Thin-film technology, in contrast to carbon-silicon materials, has a number of advantages.

Amorphous silicon technologies C-Si have the lowest average coefficient efficiency, but they are the cheapest.

Copper-indium-gallium-sulfide (CIGS) and cadmium-tellurium (Cd-Te) have the greatest potential for increasing efficiency. Many manufacturers are pushing ahead with the development of this technology and are offering some of the highest efficiency rates for their models, increasing it by 19%. They achieved this value using several methods, including the use of reflective coatings that can capture more light from the corner.

If we justify the dependence not on the material, but on overall dimensions, then the higher the efficiency, the smaller the required working surface area of the batteries.

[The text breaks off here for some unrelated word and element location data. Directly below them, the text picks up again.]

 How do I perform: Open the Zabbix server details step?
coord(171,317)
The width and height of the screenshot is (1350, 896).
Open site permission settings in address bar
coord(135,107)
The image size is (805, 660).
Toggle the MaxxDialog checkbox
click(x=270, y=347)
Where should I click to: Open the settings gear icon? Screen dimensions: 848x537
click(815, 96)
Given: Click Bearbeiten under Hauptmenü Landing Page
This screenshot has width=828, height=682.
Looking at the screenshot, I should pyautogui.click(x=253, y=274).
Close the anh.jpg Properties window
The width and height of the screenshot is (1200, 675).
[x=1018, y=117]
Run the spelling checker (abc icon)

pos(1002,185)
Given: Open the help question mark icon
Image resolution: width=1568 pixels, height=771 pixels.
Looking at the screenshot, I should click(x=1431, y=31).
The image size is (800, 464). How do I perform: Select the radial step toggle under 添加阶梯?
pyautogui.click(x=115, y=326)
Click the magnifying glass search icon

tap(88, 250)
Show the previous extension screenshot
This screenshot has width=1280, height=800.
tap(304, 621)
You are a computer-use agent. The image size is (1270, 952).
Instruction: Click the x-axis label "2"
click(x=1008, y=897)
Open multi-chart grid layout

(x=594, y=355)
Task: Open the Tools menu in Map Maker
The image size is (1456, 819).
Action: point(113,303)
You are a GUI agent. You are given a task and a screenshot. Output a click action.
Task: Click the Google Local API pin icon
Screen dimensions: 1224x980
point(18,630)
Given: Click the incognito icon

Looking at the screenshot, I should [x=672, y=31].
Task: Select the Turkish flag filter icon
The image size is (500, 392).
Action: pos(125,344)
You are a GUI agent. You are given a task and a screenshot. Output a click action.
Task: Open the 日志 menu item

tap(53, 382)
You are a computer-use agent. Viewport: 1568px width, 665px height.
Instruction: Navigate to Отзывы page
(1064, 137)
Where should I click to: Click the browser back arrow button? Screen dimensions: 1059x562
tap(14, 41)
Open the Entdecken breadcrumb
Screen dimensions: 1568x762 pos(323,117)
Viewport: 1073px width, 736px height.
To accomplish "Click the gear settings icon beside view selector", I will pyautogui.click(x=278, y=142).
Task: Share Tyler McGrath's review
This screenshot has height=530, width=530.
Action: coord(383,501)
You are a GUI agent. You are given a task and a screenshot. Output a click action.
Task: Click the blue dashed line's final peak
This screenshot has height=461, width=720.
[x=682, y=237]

Although average percentage may seem a little low, it is possible to easily change the equipment, precisely during installation, with sufficient power to cover energy needs.

Factors affecting the efficiency of solar arrays include:

Mounting Surface Orientation
The roof should ideally face south, but the quality of the design can often compensate for other directions.

Tilt angle
The elevation and slope of the surface can affect the number of hours of sunlight received on an average day throughout the year. Large commercial systems have solar tracking systems that automatically change the angle of the sun's beam throughout the day. Typically not used for residential installations.

Temperature
Most panels become hot during use. Thus, they usually need to be installed slightly above roof level to ensure sufficient cooling air flow.

Shadow
In principle, shadow is the enemy of solar energy. If you choose an unsuccessful design during installation, even a small amount of shadows on one panel can shut down energy production on all other elements. Before a system is designed, a detailed shading analysis of the mounting surface is carried out to identify possible patterns of shade and sunlight throughout the year. Another detailed analysis is then carried out to test the conclusions reached.

Conventional solar panels with high efficiency solar systems industrial scale installed on piles 80cm above the ground, located in the direction from east to west, along the movement of the sun, at an angle of 25 degrees.